Here is the function ran in parallel with an ezpq Queue of 6 workers. Thus, the runtime of the above operation will be reduced from ~60s to ~10s.

import time
import random
import ezpq
start = time.time()
with ezpq.Queue(6) as Q:
  output = Q.map(random_sleep, range(60))
end = time.time()
print('> Runtime: ' + str(end - start))

Here is the same scenario, using the @ezpq.Queue decorator.

@ezpq.Queue(6)
def random_sleep(x):
    random.seed(x)
    n = random.uniform(0.5, 1.5)
    time.sleep(n)
    return n
output = random_sleep(iterable=range(60))

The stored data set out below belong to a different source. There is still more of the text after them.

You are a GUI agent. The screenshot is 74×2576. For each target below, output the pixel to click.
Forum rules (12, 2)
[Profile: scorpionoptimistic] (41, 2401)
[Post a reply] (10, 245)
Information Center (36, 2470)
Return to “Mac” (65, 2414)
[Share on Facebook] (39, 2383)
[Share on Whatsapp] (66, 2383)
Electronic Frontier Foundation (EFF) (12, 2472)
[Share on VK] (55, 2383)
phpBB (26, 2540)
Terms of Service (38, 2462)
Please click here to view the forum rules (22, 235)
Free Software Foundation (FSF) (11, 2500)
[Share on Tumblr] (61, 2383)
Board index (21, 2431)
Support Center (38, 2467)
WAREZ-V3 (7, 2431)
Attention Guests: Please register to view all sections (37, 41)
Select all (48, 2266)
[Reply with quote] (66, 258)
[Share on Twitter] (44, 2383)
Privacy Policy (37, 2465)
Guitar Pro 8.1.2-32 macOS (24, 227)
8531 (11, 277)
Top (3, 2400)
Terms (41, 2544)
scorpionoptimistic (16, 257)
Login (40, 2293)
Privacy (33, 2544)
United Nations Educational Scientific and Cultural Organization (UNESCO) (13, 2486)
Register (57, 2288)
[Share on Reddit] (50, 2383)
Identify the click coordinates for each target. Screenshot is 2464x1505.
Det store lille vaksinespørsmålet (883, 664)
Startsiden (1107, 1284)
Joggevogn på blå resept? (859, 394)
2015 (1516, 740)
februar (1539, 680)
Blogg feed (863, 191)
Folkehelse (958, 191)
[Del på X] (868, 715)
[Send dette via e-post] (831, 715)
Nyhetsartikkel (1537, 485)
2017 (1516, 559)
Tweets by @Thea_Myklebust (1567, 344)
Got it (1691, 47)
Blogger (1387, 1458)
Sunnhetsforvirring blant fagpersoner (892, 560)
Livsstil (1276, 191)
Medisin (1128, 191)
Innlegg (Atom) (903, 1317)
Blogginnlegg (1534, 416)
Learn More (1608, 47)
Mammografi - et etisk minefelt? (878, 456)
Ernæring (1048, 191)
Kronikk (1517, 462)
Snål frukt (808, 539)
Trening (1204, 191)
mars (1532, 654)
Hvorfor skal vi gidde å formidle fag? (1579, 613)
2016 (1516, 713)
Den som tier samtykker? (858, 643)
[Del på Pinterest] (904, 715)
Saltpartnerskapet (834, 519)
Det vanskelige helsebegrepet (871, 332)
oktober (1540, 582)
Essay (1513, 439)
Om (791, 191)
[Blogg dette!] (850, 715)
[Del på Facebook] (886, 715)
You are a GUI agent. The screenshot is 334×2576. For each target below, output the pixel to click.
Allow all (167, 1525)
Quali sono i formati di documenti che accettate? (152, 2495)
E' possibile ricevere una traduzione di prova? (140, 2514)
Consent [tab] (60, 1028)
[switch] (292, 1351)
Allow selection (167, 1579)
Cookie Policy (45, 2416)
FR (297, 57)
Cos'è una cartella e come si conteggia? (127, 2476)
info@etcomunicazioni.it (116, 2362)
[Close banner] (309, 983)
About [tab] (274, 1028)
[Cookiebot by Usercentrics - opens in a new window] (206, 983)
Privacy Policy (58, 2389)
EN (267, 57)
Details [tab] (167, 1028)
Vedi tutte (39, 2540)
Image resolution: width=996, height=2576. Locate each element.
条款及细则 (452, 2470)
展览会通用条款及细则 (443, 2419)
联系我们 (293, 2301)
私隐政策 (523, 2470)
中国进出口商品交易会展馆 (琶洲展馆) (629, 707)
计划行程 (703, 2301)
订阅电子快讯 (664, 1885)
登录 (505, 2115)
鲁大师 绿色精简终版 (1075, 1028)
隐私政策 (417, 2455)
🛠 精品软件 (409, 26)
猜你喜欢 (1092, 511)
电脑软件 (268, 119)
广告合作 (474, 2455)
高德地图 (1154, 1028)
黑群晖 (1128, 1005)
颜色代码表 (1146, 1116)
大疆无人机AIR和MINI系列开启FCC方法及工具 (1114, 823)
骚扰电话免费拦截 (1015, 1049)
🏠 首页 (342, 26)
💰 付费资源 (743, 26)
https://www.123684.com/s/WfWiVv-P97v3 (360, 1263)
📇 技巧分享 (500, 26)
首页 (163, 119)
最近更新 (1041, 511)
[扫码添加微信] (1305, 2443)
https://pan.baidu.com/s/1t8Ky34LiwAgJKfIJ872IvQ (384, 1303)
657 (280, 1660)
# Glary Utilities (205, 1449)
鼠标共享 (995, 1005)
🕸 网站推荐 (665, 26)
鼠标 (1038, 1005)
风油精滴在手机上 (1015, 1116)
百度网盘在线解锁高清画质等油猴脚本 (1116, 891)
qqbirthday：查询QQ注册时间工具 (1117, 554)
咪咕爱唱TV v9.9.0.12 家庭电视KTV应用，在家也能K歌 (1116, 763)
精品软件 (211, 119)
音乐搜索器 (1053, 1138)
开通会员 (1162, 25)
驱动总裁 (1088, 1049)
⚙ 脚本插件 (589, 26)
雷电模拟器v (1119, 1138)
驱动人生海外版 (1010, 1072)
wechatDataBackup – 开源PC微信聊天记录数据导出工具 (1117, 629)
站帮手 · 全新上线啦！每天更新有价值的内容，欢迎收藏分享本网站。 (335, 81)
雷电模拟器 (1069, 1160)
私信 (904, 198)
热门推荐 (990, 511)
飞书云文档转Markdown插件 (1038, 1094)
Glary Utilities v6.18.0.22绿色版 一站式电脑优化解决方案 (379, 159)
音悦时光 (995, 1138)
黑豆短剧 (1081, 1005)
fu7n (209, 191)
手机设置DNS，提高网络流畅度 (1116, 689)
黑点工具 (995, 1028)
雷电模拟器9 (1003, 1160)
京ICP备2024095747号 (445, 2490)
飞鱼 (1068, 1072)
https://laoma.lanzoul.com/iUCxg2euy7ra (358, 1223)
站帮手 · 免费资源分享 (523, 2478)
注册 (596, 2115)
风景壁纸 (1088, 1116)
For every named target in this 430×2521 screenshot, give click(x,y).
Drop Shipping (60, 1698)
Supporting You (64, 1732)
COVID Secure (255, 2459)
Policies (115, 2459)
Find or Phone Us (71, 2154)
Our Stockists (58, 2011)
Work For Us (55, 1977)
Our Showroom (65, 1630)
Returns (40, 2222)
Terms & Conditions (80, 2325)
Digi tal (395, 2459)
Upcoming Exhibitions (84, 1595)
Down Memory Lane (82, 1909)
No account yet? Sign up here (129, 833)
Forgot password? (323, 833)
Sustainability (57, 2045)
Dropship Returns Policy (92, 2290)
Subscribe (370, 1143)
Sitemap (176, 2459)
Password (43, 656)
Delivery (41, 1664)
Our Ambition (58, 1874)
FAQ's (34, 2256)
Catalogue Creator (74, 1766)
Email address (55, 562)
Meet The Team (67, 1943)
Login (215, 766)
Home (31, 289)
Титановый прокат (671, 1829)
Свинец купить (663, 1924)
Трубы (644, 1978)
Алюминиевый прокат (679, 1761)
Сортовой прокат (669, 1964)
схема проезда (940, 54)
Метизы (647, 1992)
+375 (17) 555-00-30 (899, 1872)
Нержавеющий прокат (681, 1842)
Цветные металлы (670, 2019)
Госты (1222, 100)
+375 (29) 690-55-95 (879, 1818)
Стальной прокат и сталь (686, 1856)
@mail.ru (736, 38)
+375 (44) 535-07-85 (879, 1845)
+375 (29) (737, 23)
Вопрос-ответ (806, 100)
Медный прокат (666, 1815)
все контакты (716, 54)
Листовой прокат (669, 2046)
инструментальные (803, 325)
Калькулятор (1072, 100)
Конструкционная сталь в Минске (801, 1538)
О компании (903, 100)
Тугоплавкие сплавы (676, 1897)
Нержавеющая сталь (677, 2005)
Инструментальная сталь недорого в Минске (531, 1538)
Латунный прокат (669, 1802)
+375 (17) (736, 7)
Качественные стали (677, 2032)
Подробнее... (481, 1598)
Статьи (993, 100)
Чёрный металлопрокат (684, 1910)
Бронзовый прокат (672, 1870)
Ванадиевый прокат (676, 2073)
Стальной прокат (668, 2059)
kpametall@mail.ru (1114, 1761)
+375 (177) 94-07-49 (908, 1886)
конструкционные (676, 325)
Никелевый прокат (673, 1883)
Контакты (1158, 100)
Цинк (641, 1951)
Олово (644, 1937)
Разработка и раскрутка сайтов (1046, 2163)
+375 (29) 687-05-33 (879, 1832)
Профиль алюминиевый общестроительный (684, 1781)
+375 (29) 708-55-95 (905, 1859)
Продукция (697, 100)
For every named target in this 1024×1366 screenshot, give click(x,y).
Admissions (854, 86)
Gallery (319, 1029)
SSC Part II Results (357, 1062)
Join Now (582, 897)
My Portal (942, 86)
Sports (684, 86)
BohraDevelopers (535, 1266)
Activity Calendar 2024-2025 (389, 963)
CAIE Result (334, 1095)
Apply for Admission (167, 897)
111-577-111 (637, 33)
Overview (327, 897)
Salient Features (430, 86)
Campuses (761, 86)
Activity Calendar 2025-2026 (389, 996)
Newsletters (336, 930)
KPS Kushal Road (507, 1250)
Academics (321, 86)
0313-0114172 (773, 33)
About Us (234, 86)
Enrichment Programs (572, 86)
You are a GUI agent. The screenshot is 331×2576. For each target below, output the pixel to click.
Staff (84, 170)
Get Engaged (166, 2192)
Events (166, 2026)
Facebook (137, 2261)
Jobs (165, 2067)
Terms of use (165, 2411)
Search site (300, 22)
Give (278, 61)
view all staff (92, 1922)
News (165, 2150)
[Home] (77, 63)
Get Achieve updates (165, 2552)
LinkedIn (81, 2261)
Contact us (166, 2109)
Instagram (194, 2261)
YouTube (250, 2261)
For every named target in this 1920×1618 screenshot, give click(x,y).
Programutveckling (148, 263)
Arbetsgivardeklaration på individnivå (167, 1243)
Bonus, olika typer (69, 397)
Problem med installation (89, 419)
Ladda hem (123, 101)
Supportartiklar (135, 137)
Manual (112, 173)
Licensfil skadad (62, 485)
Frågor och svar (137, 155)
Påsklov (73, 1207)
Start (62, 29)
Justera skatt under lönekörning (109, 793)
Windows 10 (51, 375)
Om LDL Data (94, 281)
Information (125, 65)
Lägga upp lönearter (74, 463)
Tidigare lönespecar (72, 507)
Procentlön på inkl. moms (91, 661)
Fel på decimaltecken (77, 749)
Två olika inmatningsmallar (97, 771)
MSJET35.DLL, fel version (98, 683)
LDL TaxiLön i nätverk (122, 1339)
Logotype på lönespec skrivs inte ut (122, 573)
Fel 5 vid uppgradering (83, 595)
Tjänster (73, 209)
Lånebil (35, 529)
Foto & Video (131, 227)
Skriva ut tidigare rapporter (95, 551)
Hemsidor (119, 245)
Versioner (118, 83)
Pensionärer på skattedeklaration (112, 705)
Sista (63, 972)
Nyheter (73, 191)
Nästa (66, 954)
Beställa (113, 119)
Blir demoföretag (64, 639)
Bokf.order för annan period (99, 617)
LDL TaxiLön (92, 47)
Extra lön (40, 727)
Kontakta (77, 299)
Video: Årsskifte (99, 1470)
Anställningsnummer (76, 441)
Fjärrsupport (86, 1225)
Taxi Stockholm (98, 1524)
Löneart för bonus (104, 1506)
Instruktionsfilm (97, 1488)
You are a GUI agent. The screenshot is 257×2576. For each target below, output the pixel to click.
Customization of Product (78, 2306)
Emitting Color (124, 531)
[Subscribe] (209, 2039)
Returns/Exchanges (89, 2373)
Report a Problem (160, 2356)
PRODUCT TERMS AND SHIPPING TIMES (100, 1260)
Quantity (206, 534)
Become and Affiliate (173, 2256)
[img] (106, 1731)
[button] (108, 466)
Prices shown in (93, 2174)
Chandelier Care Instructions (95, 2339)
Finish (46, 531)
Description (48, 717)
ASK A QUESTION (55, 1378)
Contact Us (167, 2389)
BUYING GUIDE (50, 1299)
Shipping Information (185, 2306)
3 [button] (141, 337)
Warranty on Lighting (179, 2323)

While map() and the decorator are useful for quick-n-simple parallization, the essential functions of an ezpq Queue include put(), wait(), and get() (or collect()).

with ezpq.Queue(6) as Q:
    for x in range(60):
        Q.put(random_sleep, args=x)
    Q.wait()
    output = Q.collect()

The output is a list of dicts containing verbose information about each job, along with its output, and exit code.

print( output[0] )
## {'args': [0],
##  'callback': None,
##  'cancelled': False,
##  'ended': datetime.datetime(2019, 3, 13, 0, 48, 52, 811248),
##  'exception': None,
##  'exitcode': 0,
##  'function': 'random_sleep',
##  'id': 1,
##  'kwargs': None,
##  'lane': None,
##  'name': 1,
##  'output': 1.3444218515250481,
##  'priority': 100,
##  'processed': datetime.datetime(2019, 3, 13, 0, 48, 52, 867387),
##  'qid': '13318d36',
##  'runtime': 1.3500409126281738,
##  'started': datetime.datetime(2019, 3, 13, 0, 48, 51, 461207),
##  'submitted': datetime.datetime(2019, 3, 13, 0, 48, 51, 357405),
##  'timeout': 0}

Easily convert output to a pandas dataframe:

import pandas as pd
df = pd.DataFrame(output)
print( df.head()[['id', 'output', 'runtime', 'exitcode']] )
##    id    output   runtime  exitcode
## 0   1  1.344422  1.350041         0
## 1   2  0.634364  0.638938         0
## 2   3  1.456034  1.459830         0
## 3   4  0.737965  0.741742         0
## 4   5  0.736048  0.739848         0

Use ezpq.Plot to generate a Gannt chart of the job timings.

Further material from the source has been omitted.